January 01, 2009

2009

On New Year's Day 2008, I despaired that I would ever have a baby. The thought of a whole year stretching ahead with no prospect of becoming a parent was unbearable. Today, in just 10 weeks' time, my baby should, God willing, be born.

There's been lots of love and laughter this holiday period. On Christmas Day, we were sitting around the festive table with my family, gently digesting the mountain of food we'd just eaten. We were taking it in turns to remember children's nursery rhymes - Little Jack Horner, Baa Baa Black Sheep, Tom Tom the Piper's Son. I am not sure how international these are, so I'll let you know the words that my husband intended to sing:

Ding dong bell

Pussy's in the well

Who put him in?

Little Johnny Green...

However, instead of the word "pussy" at the top of his voice he sang out afamily word for a woman's private parts, known but usually unspoken by everyone at the table. He turned as red as a cranberry.

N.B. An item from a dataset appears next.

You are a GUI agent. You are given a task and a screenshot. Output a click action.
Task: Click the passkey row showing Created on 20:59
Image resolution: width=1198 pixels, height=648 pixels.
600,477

I don't have any New Year's Resolutions. I can't resolve to be a good mother - I'll just be the best mother I can be. I am still hoping that I get the chance to try. 

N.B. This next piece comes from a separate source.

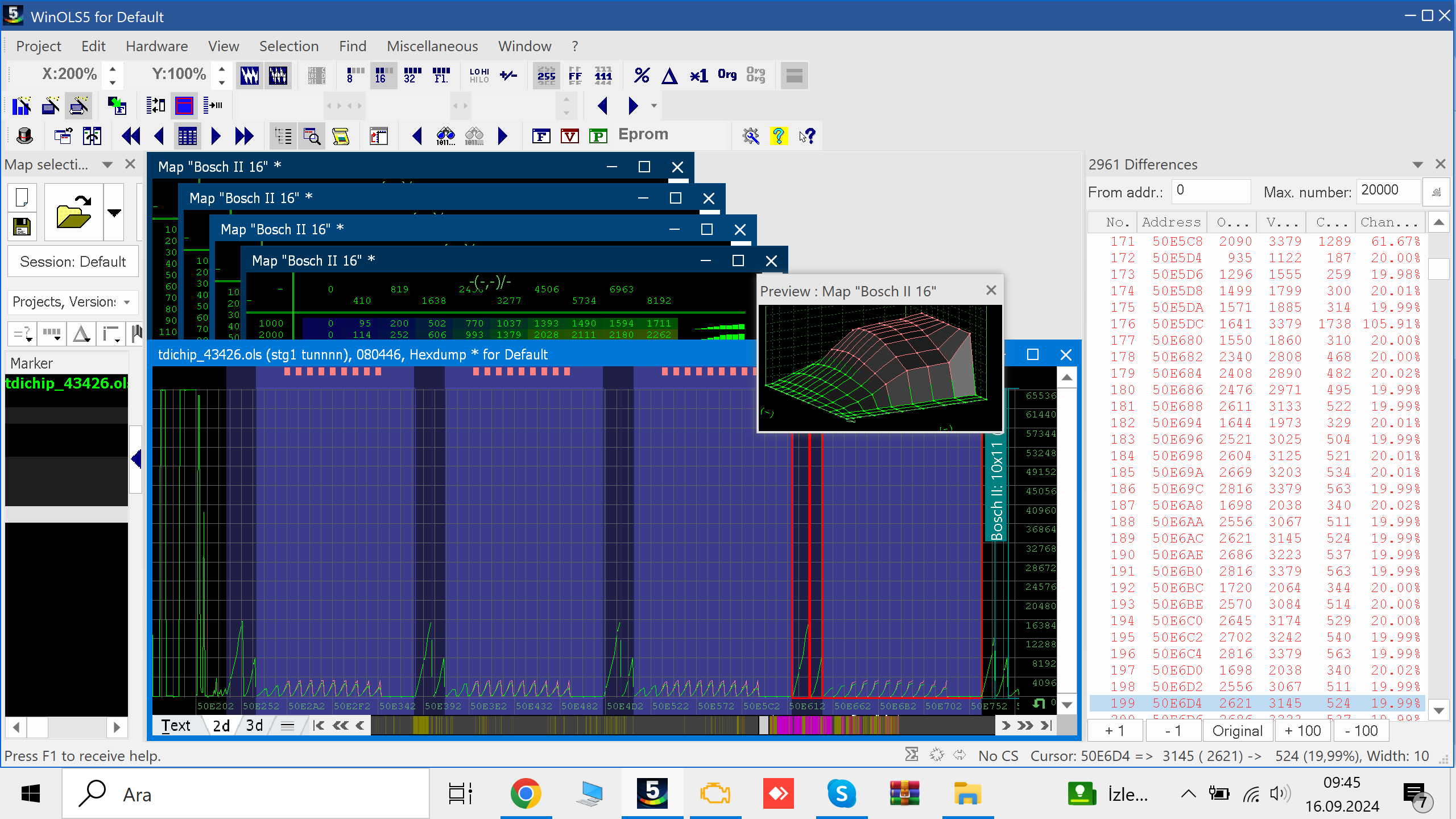This screenshot has width=1456, height=819.
Task: Open the Miscellaneous menu
Action: pos(432,46)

Happy New Year everybody.   

December 03, 2008

Pregnancy symptoms - update

Section One - The really obvious symptoms

1. The big balloon up my jumper. My family say I have a very nice baby bump, but I think I look like I have swallowed a giant Easter egg. I am not sure whether they're being kind to me (and anyway, what would a bad baby bump look like?), or whether they think it looks strangely high and pointy too. I look very much like someone who has shoved a football up her dress as a last minute fancy dress costume.

2. The gigantic bosoms. They just won't stop growing. I am now a 32G, and still bustin' out all over. This sounds bad enough in English bra sizing, but I looked at the label in my new bra this morning, and apparently in US sizing I am not a 32I. Which, frankly, is terrifying.

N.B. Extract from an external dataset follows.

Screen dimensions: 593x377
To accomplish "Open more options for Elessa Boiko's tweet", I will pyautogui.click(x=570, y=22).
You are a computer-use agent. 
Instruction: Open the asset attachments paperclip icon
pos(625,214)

Section Two - The TMI symptoms

1. Someone else's areolae. I used to have soft pink English rose type areolae, their colour reminiscent of the inside of a sea shell. But now I appear to have swapped areole with someone of an entirely different ethnicity. I have ultra white glow-in-the-dark skin. My new areolae are dark cocoa brown. They look very odd - sort of like I've secretly been colouring them in. My husband read in his "Blokes' 100 Top Tips for Surviving Pregnancy" book that they don't change back. Ever.

2. Bad body art. Someone has drawn a slightly wobbly line down the centre of my belly with a coffee coloured felt tip pen.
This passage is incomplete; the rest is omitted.